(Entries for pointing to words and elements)
-.-.-

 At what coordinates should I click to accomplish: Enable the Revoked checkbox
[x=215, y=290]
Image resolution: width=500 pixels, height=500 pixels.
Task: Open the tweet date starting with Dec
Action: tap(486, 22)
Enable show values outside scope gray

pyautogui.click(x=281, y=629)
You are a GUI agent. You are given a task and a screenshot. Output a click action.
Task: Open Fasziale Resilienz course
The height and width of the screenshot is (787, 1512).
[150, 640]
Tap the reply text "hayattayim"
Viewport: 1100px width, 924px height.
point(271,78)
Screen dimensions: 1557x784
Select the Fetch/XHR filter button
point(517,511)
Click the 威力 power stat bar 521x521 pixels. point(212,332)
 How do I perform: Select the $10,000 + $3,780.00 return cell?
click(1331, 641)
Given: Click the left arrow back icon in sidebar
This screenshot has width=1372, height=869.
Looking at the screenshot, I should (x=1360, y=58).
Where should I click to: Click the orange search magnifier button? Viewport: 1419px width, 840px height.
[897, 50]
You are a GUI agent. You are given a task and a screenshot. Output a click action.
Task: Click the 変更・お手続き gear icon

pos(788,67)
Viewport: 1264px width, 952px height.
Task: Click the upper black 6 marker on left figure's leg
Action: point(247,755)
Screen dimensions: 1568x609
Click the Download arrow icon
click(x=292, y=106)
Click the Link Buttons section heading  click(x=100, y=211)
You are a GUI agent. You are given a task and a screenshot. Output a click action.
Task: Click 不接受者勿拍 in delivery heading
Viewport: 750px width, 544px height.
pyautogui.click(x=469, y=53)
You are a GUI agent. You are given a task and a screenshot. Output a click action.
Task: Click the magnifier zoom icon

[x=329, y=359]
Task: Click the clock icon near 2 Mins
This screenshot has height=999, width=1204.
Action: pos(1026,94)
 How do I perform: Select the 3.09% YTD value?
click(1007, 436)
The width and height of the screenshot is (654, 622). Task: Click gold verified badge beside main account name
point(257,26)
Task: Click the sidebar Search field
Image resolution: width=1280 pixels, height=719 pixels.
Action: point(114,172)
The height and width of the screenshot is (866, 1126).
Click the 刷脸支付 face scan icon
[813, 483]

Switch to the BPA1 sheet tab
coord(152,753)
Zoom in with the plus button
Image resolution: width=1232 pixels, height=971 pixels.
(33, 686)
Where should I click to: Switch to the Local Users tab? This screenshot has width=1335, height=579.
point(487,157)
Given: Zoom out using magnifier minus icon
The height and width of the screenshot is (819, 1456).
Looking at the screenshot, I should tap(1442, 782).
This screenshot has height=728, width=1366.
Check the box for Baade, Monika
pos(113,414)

-.-.-

▶ Written problem: Please give every line of the records above as a numbered list, leaving out the blank lines.

▶ Solution to the problem:
1.  At what coordinates should I click to accomplish: Enable the Revoked checkbox
2. [x=215, y=290]
3. Image resolution: width=500 pixels, height=500 pixels.
4. Task: Open the tweet date starting with Dec
5. Action: tap(486, 22)
6. Enable show values outside scope gray
7. pyautogui.click(x=281, y=629)
8. You are a GUI agent. You are given a task and a screenshot. Output a click action.
9. Task: Open Fasziale Resilienz course
10. The height and width of the screenshot is (787, 1512).
11. [150, 640]
12. Tap the reply text "hayattayim"
13. Viewport: 1100px width, 924px height.
14. point(271,78)
15. Screen dimensions: 1557x784
16. Select the Fetch/XHR filter button
17. point(517,511)
18. Click the 威力 power stat bar 521x521 pixels. point(212,332)
19.  How do I perform: Select the $10,000 + $3,780.00 return cell?
20. click(1331, 641)
21. Given: Click the left arrow back icon in sidebar
22. This screenshot has width=1372, height=869.
23. Looking at the screenshot, I should (x=1360, y=58).
24. Where should I click to: Click the orange search magnifier button? Viewport: 1419px width, 840px height.
25. [897, 50]
26. You are a GUI agent. You are given a task and a screenshot. Output a click action.
27. Task: Click the 変更・お手続き gear icon
28. pos(788,67)
29. Viewport: 1264px width, 952px height.
30. Task: Click the upper black 6 marker on left figure's leg
31. Action: point(247,755)
32. Screen dimensions: 1568x609
33. Click the Download arrow icon
34. click(x=292, y=106)
35. Click the Link Buttons section heading  click(x=100, y=211)
36. You are a GUI agent. You are given a task and a screenshot. Output a click action.
37. Task: Click 不接受者勿拍 in delivery heading
38. Viewport: 750px width, 544px height.
39. pyautogui.click(x=469, y=53)
40. You are a GUI agent. You are given a task and a screenshot. Output a click action.
41. Task: Click the magnifier zoom icon
42. [x=329, y=359]
43. Task: Click the clock icon near 2 Mins
44. This screenshot has height=999, width=1204.
45. Action: pos(1026,94)
46.  How do I perform: Select the 3.09% YTD value?
47. click(1007, 436)
48. The width and height of the screenshot is (654, 622). Task: Click gold verified badge beside main account name
49. point(257,26)
50. Task: Click the sidebar Search field
51. Image resolution: width=1280 pixels, height=719 pixels.
52. Action: point(114,172)
53. The height and width of the screenshot is (866, 1126).
54. Click the 刷脸支付 face scan icon
55. [813, 483]
56. Switch to the BPA1 sheet tab
57. coord(152,753)
58. Zoom in with the plus button
59. Image resolution: width=1232 pixels, height=971 pixels.
60. (33, 686)
61. Where should I click to: Switch to the Local Users tab? This screenshot has width=1335, height=579.
62. point(487,157)
63. Given: Zoom out using magnifier minus icon
64. The height and width of the screenshot is (819, 1456).
65. Looking at the screenshot, I should tap(1442, 782).
66. This screenshot has height=728, width=1366.
67. Check the box for Baade, Monika
68. pos(113,414)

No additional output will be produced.